Unbundling requirements under MiFID II will force brokers to specialise in either research or trade execution, according to a panel of experts at TradeTech.
The panel agreed the move will have a positive impact on the industry as brokers will increasingly demonstrate trade performance and invest specifically in those services.
“You need to be an expert in either research or execution because brokers will no longer be paid for both services. You can’t be trading with people to pay for their research anymore, there must be a clear differentiation,” said the head of investment services at Man Group, Alison Hollingshead.
Duncan Higgins, head of electronic sales for EMEA at ITG, explained to delegates specialising in research or execution is a good thing as it forces brokers to compete based purely on the quality of execution.

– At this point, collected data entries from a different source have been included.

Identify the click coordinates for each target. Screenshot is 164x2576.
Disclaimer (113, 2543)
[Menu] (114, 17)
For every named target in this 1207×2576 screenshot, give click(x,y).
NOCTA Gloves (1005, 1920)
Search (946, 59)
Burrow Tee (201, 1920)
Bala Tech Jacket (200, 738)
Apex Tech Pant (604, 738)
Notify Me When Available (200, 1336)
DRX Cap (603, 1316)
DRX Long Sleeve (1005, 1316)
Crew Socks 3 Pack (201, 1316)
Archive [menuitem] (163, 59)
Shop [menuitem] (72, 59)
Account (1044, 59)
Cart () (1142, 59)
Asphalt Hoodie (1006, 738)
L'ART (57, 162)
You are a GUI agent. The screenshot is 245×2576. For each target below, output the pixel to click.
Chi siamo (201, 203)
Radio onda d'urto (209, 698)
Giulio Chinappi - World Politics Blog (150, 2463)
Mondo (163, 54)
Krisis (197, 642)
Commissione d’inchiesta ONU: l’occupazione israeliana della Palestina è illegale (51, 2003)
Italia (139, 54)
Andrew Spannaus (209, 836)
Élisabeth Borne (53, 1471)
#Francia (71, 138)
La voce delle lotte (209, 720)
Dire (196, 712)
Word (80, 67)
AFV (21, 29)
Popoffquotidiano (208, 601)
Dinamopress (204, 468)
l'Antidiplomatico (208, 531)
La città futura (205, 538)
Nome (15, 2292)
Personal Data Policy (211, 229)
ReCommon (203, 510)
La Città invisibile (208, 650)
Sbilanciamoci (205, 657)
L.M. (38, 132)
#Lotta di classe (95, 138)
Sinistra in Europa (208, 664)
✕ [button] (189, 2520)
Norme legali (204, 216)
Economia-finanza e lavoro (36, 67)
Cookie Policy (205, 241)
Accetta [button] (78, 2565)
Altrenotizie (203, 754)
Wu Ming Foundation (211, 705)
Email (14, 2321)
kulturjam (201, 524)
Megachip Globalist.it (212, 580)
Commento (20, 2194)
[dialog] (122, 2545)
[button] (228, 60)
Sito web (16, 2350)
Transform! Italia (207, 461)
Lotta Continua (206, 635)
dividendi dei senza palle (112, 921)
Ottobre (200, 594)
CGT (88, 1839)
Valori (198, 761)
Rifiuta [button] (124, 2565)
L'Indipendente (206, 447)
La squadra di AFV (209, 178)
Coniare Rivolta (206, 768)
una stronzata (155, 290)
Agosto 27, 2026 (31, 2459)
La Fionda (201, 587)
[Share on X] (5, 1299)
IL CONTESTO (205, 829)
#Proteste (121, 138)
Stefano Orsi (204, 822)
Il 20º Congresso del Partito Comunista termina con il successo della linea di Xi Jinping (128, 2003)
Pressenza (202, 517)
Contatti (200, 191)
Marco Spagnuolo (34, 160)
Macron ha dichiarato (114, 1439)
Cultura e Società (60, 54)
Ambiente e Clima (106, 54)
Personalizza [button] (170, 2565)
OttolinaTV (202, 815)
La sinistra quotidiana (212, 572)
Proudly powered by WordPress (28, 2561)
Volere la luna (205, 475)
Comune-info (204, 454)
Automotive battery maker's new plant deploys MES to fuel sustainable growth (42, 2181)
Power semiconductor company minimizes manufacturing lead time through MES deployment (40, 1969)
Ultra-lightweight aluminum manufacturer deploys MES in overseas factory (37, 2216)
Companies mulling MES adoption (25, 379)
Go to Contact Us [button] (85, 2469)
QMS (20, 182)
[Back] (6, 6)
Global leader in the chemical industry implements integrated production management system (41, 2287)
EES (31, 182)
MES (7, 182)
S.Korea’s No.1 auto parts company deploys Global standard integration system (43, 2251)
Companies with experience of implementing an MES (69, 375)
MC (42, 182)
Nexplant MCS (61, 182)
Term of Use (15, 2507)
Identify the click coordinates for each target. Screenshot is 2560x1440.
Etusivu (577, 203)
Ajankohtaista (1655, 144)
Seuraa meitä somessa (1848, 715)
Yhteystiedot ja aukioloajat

“The whole market will be steered towards execution quality and I think it’s fantastic. The ability to compete for more business, demonstrate your value and be rewarded for that is good for everyone because suddenly you’re competing based on performance of execution,” he said.
Robin Strong, managing director at Westminster Research Associates, agreed the separation will “squeeze the middle ground”.
Referring to a survey carried out by Westminster Research Associates, Strong added the industry is “cutting it fine” in terms of being compliant with unbundling by the January 2018 deadline.
The survey revealed over 10% of the industry believes they will be MiFID II compliant by December this year, just one month before the implementation date.
“The reality is we’re in a situation that is unprecedented in the industry. MiFID II is such a major piece of legislation and with a lack of clarity from regulators and a lack of understanding among market participants, the state of readiness is very mixed,” Strong said.